___ Provided material ___

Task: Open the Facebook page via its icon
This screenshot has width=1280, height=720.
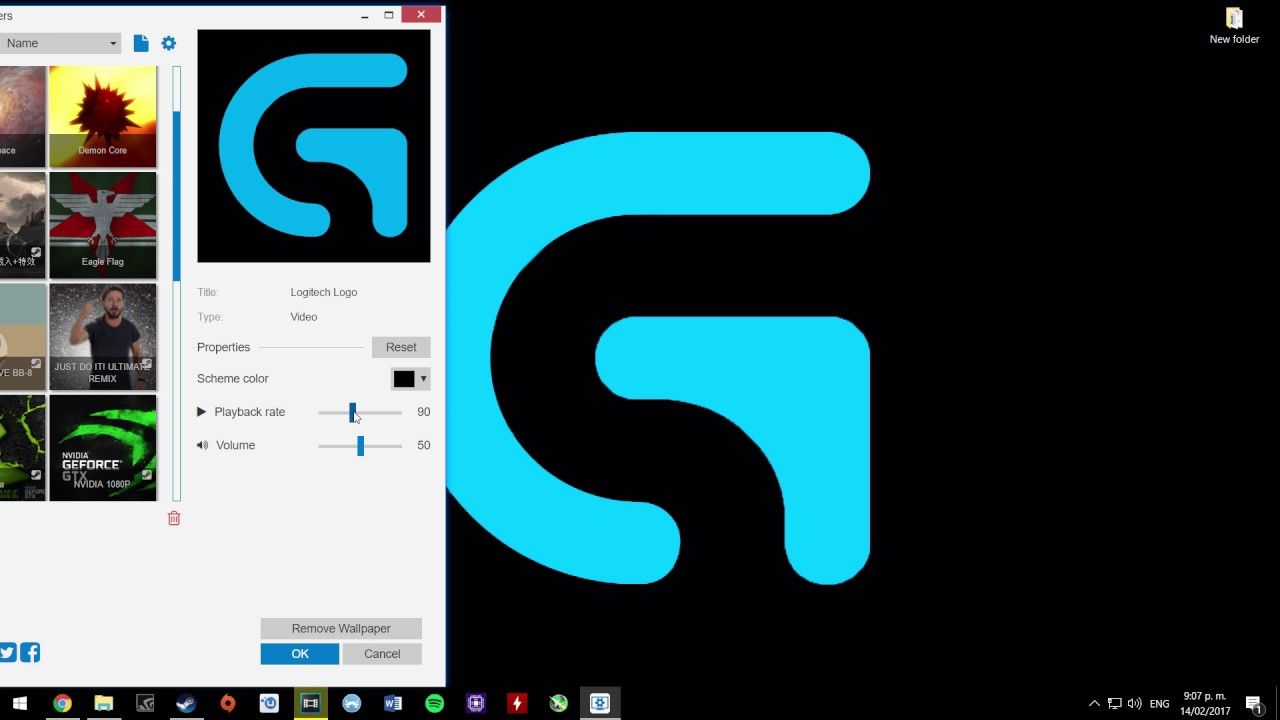Action: [x=30, y=652]
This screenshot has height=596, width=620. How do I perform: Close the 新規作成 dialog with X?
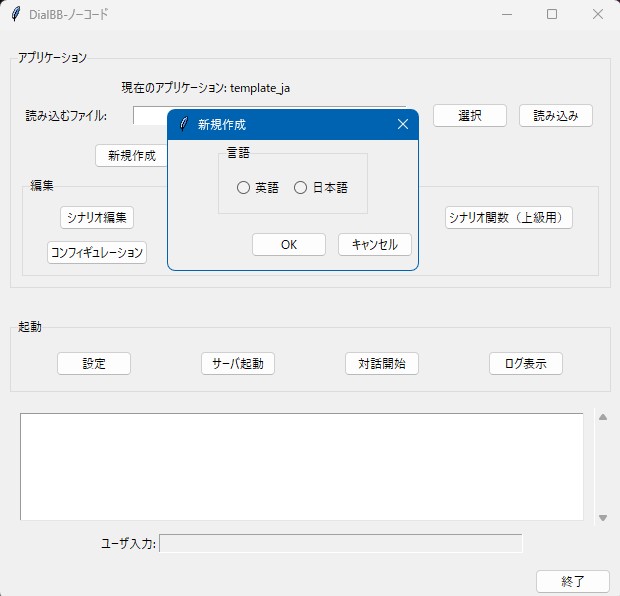pos(403,125)
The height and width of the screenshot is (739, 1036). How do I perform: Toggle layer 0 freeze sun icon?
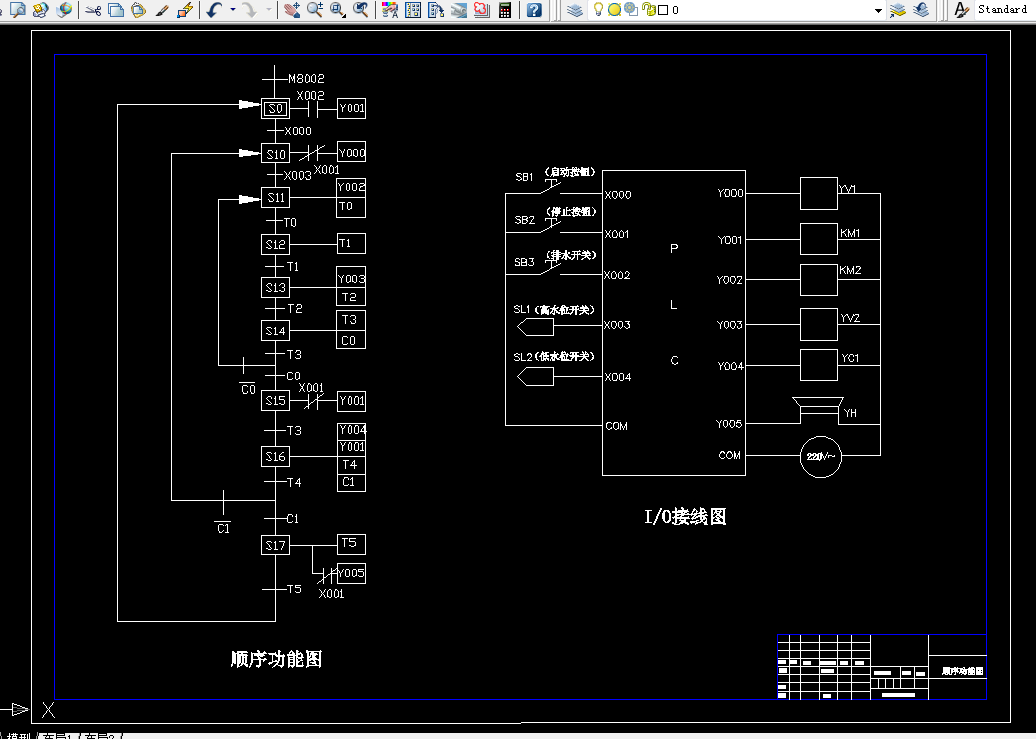[614, 9]
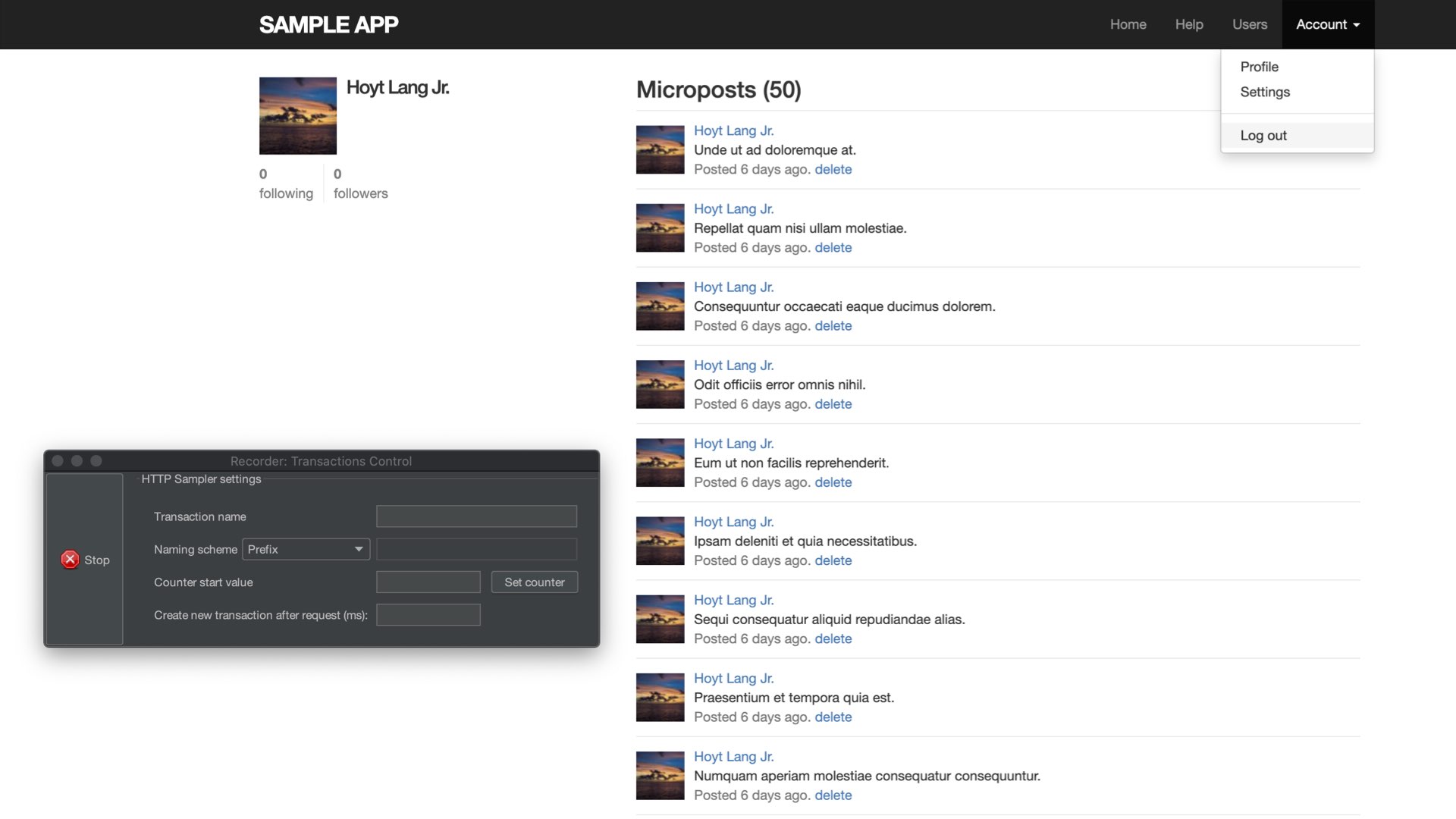Delete the 'Unde ut ad doloremque' micropost

point(833,169)
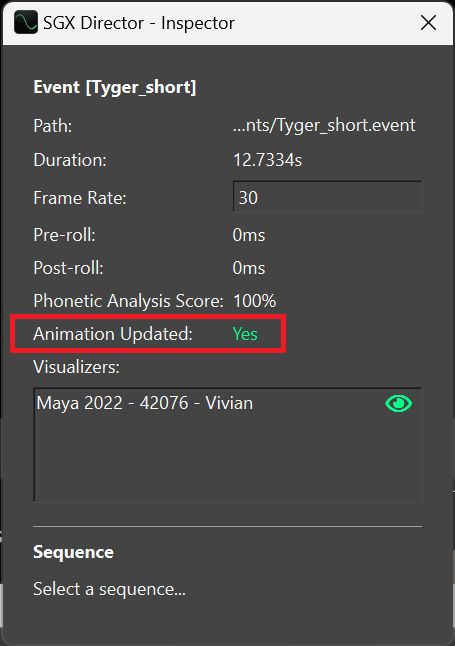
Task: Click the green Yes Animation Updated status
Action: (245, 334)
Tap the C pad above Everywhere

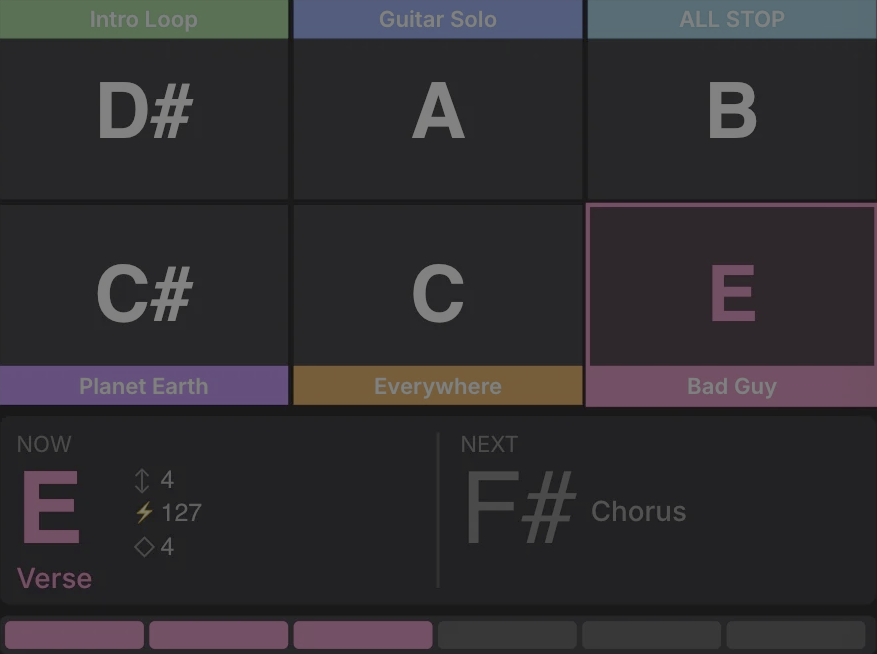pyautogui.click(x=438, y=293)
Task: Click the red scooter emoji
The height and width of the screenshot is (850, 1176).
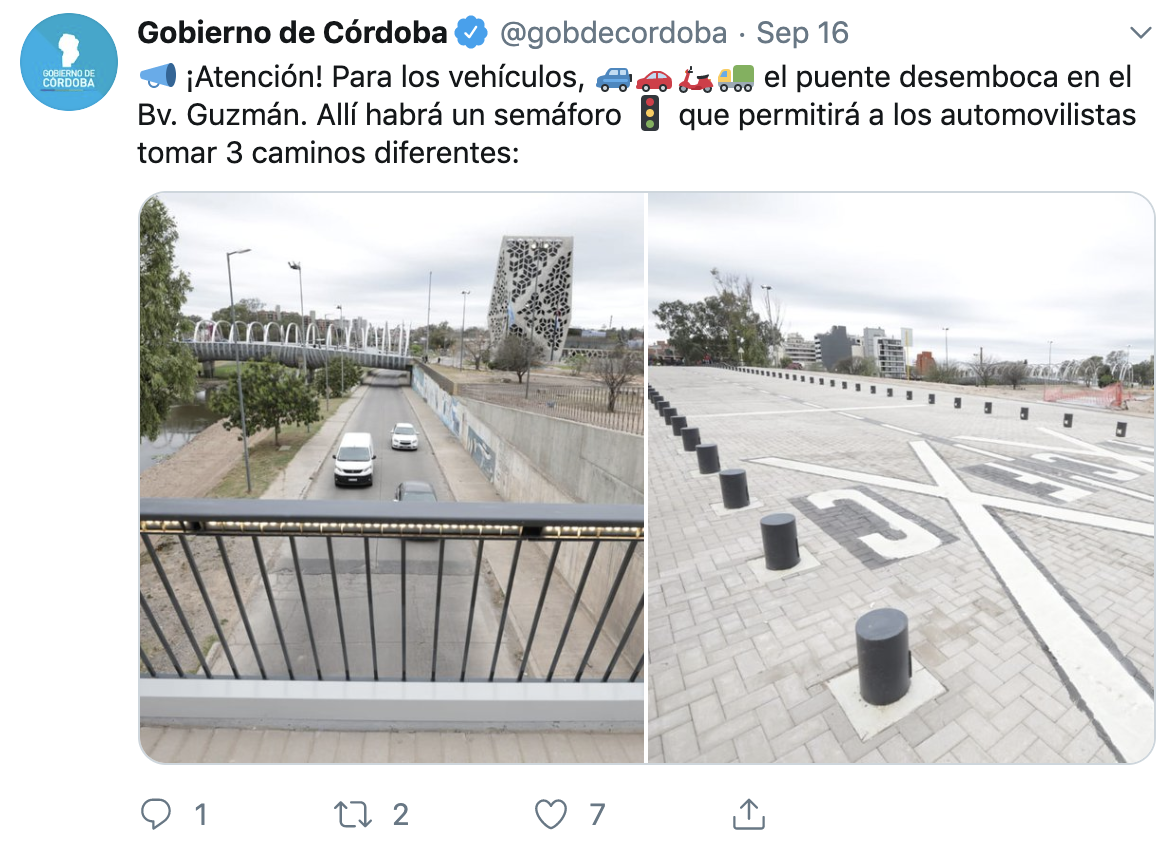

___

• Work to be completed
Rewrite all the rows above with "screenshot" changed to "screen capture" and nothing else altered, leaving out the pictures.

• Written answer
Task: Open the Facebook page via its icon
This screen capture has width=1280, height=720.
Action: [x=30, y=652]
This screen capture has height=596, width=620. How do I perform: Close the 新規作成 dialog with X?
pos(403,125)
The height and width of the screen capture is (739, 1036). How do I perform: Toggle layer 0 freeze sun icon?
[614, 9]
Delete the 'Unde ut ad doloremque' micropost

point(833,169)
Task: Click the green Yes Animation Updated status
Action: (245, 334)
Tap the C pad above Everywhere

pyautogui.click(x=438, y=293)
Task: Click the red scooter emoji
The height and width of the screen capture is (850, 1176).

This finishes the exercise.